We’re not sure what it is. Maybe they’re both open world games that acknowledge criminal activities as a route towards enjoyment. Maybe it’s because Saints Row originally started out as a (better looking, more fun) clone of Grand Theft Auto. Maybe because Saints Row has been getting bigger and bigger in the years where GTA has been absent. And let’s not forget, while Rockstar Games delivered a “just good” game in Grand Theft Auto IV rather than the AAA blockbuster we all expected, that too with less bugs, it was Saints Row 2 that impressed people with the sheer amount of improvements and activities you could perform.
It was Saints Row: The Third that took a good hard look at the genre that it was in – and subsequently decided to screw it and just pack as much insane, randomness as possible into a single game. Saints Row 4 is continuing on in that tradition, and looks to be even crazier than ever while. Super heroes, aliens, gangsta presidents, reality simulators and sci-fi weapons only scratch the surface of what to expect.
So the question then: Why does Saints Row 4 have to compete with Grand Theft Auto V?
Granted, Saints Row 4 is coming out on August 23rd this year for current generation consoles. That’s just a month away from Grand Theft Auto V’s release on September 17th. It’d be foolish to assume that Deep Silver/Koch Media didn’t plan this. And why not garner some media attention and potential buzz by having your open world game release next to one of the biggest games of all year?
This strategy has been known to backfire in the past, for both movies and games. Consumers or viewers who couldn’t partake in one more popular property would be prompted to check out the alternative to pass their time. But it just so happens that the trickle-down doesn’t occur and the other property are left in the cold. After all, people have money to save. Not everyone can afford every single that comes out in a year. With a one month gap though, Koch Media can properly eliminate that possibility.
But that doesn’t answer the question. Prototype and inFamous came out around the same time; the latter was exclusive to the PS3, and the former was multi-platform. It just so happens that fanboys would get riled up on finding a challenger to their favourite console. Again, it doesn’t make sense but it could somewhat be understood. Especially since both games were open world, super-hero games.

------------------------------

Reproduce the article on Saints Row and Grand Theft Auto word for word, starting at "But that doesn’t" up to and including "world, super-hero games.". The items that come next are separate material with no connection to the article on Saints Row and Grand Theft Auto.

Collected data
------------------------------

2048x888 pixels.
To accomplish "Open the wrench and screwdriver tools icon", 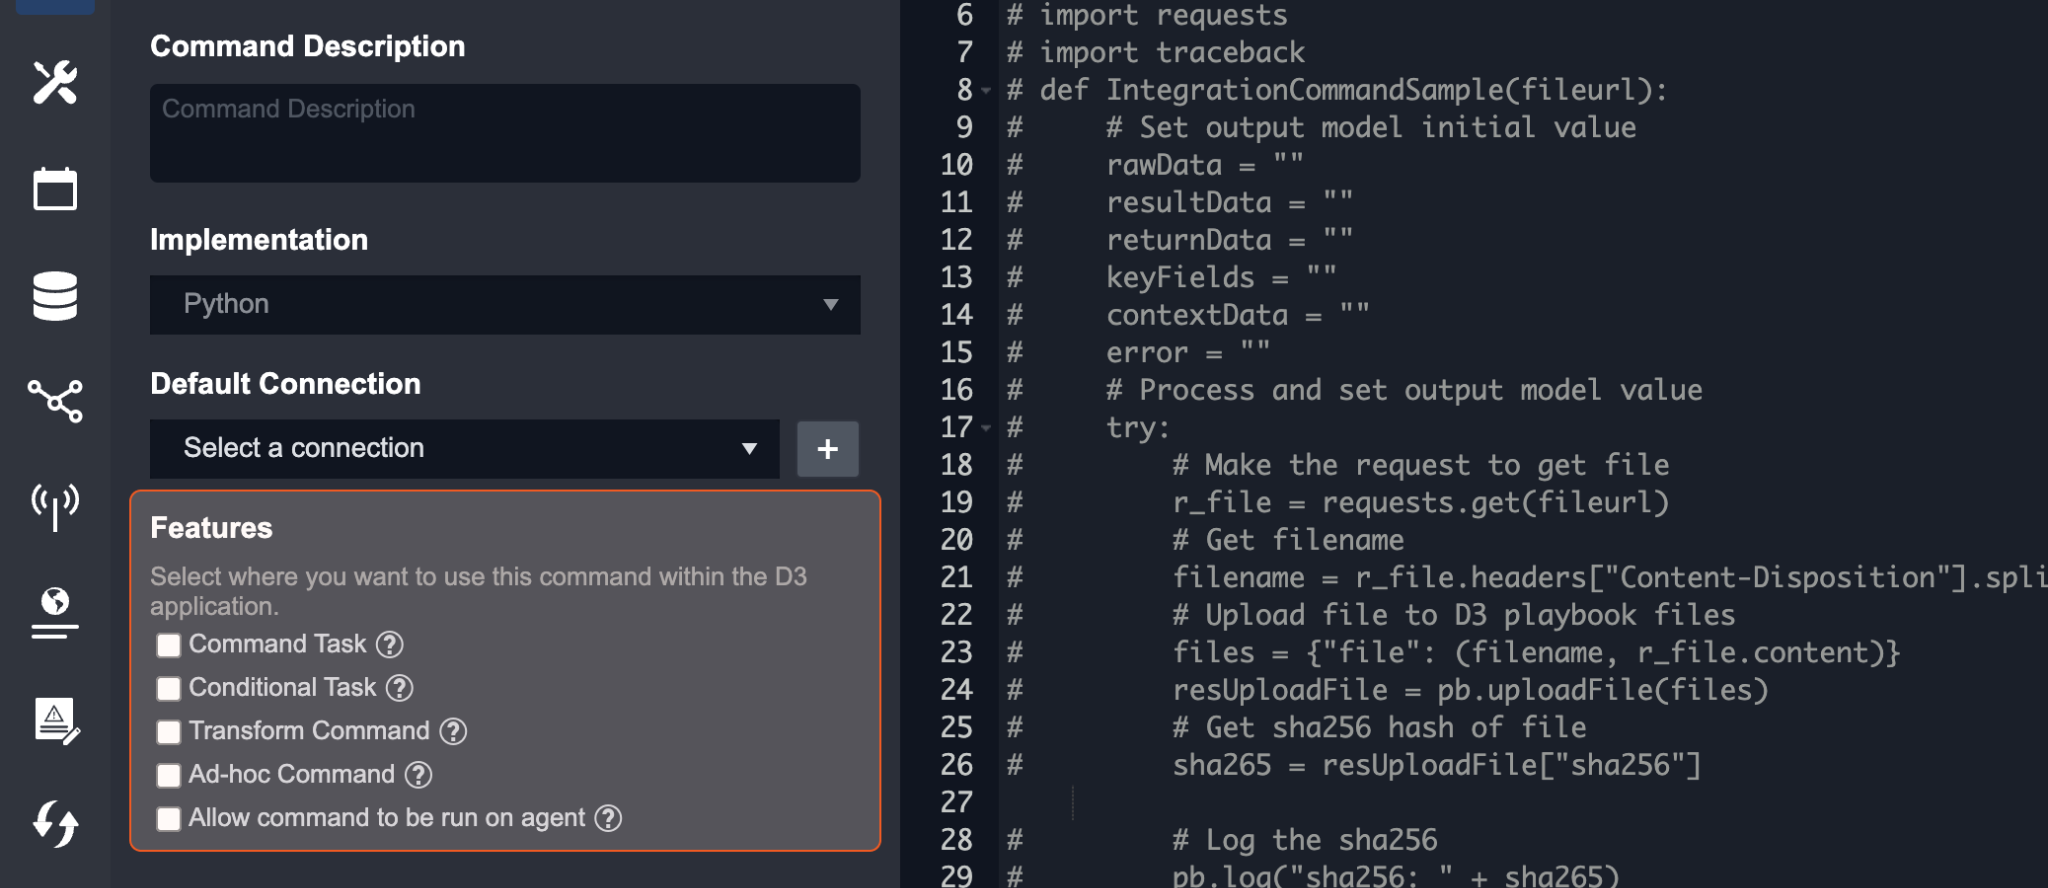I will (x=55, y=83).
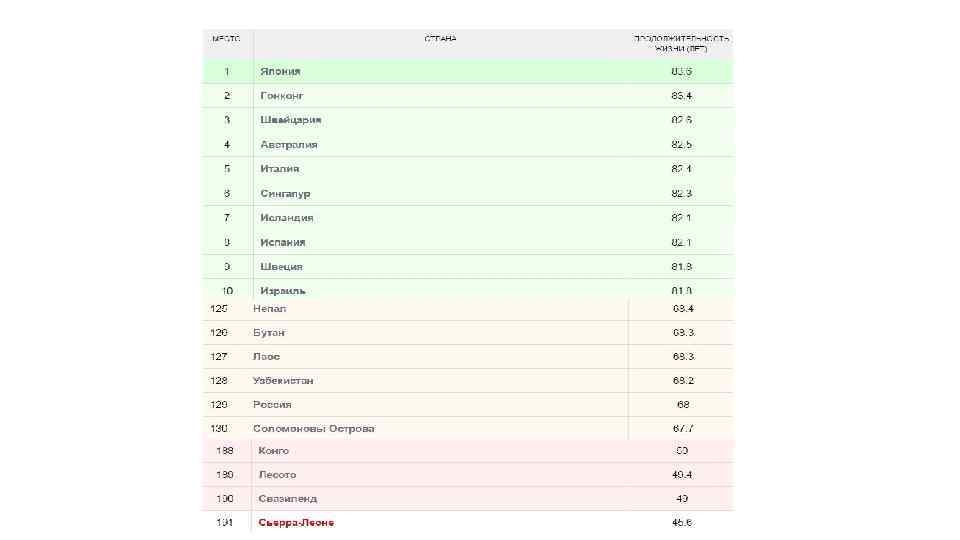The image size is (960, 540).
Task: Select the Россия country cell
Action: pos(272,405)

------------------------------

> FULL OUTPUT:
But that doesn’t answer the question. Prototype and inFamous came out around the same time; the latter was exclusive to the PS3, and the former was multi-platform. It just so happens that fanboys would get riled up on finding a challenger to their favourite console. Again, it doesn’t make sense but it could somewhat be understood. Especially since both games were open world, super-hero games.